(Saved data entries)
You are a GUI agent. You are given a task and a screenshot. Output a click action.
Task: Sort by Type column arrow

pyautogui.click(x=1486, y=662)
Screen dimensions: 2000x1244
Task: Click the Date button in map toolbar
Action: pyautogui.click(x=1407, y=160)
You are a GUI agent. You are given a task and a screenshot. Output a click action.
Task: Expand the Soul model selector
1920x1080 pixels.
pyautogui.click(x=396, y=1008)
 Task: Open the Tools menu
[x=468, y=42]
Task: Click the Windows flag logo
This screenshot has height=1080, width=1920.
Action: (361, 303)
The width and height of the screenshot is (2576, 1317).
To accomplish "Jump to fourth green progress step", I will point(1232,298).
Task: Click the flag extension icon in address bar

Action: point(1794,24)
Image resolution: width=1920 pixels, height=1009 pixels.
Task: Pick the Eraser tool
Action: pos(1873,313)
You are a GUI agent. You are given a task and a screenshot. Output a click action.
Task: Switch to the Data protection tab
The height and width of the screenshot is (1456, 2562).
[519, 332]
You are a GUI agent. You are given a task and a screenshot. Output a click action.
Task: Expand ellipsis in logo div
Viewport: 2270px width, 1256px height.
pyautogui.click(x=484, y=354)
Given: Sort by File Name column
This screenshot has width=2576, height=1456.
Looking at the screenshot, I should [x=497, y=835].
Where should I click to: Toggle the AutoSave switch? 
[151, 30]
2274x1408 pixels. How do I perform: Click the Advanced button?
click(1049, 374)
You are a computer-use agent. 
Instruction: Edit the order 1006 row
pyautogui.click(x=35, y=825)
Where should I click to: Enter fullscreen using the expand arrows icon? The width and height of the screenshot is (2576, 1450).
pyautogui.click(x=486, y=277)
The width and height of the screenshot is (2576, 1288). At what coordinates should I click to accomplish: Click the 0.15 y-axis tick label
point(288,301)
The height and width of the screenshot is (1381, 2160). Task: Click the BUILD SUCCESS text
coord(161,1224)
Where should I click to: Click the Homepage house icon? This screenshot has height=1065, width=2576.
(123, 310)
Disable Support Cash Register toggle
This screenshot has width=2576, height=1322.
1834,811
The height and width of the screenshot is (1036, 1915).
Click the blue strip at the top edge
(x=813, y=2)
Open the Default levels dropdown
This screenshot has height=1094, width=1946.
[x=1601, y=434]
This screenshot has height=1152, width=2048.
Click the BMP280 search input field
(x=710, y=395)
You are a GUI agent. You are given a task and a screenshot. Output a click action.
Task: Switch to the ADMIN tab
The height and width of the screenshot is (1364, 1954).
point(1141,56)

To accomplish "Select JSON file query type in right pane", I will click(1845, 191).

[Task objective]
Every line above that includes the word "will" should be listed.

[Answer]
To accomplish "Jump to fourth green progress step", I will point(1232,298).
To accomplish "Select JSON file query type in right pane", I will click(1845, 191).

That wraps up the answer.